[Task directions]
Return, unchanged, the part of the records that opens with the line containing "Switch to the" and closes with the line containing "Action: pyautogui.click(x=182, y=242)", including both of those lines.

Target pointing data
— START —

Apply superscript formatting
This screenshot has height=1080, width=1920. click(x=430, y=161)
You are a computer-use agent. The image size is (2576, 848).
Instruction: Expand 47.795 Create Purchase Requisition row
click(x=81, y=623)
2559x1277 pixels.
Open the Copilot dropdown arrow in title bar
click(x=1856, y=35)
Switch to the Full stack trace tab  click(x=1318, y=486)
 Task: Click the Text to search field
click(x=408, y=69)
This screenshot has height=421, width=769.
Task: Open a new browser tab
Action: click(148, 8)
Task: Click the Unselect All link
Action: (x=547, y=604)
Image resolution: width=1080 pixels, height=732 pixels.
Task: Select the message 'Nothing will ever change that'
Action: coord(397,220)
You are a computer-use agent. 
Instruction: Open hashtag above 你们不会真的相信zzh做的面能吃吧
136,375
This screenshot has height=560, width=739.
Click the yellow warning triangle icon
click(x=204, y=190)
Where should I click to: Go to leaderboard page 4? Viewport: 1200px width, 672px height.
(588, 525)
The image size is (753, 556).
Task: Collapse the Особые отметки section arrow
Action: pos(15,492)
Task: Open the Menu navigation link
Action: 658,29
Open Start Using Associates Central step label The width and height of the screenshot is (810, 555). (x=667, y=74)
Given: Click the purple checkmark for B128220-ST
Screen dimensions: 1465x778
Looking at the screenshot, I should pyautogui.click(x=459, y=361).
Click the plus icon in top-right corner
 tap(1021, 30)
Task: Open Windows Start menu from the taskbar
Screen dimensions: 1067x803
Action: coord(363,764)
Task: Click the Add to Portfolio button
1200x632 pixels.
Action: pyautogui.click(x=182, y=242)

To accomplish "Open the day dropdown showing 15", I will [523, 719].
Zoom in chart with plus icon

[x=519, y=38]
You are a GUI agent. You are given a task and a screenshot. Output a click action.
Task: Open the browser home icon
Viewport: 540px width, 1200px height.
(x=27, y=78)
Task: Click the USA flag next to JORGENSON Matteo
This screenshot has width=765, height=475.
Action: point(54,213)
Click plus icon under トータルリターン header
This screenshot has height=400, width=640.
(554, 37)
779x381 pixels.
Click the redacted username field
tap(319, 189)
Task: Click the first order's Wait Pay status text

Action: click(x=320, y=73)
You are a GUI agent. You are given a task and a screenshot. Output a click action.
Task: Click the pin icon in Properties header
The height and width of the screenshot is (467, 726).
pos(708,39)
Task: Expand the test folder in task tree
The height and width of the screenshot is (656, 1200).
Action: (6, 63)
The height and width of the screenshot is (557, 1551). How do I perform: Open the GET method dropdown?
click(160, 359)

— END —

[Completed task]
Switch to the Full stack trace tab  click(x=1318, y=486)
 Task: Click the Text to search field
click(x=408, y=69)
This screenshot has height=421, width=769.
Task: Open a new browser tab
Action: click(148, 8)
Task: Click the Unselect All link
Action: (x=547, y=604)
Image resolution: width=1080 pixels, height=732 pixels.
Task: Select the message 'Nothing will ever change that'
Action: coord(397,220)
You are a computer-use agent. 
Instruction: Open hashtag above 你们不会真的相信zzh做的面能吃吧
136,375
This screenshot has height=560, width=739.
Click the yellow warning triangle icon
click(x=204, y=190)
Where should I click to: Go to leaderboard page 4? Viewport: 1200px width, 672px height.
(588, 525)
The image size is (753, 556).
Task: Collapse the Особые отметки section arrow
Action: pos(15,492)
Task: Open the Menu navigation link
Action: 658,29
Open Start Using Associates Central step label The width and height of the screenshot is (810, 555). (x=667, y=74)
Given: Click the purple checkmark for B128220-ST
Screen dimensions: 1465x778
Looking at the screenshot, I should pyautogui.click(x=459, y=361).
Click the plus icon in top-right corner
 tap(1021, 30)
Task: Open Windows Start menu from the taskbar
Screen dimensions: 1067x803
Action: coord(363,764)
Task: Click the Add to Portfolio button
1200x632 pixels.
Action: pyautogui.click(x=182, y=242)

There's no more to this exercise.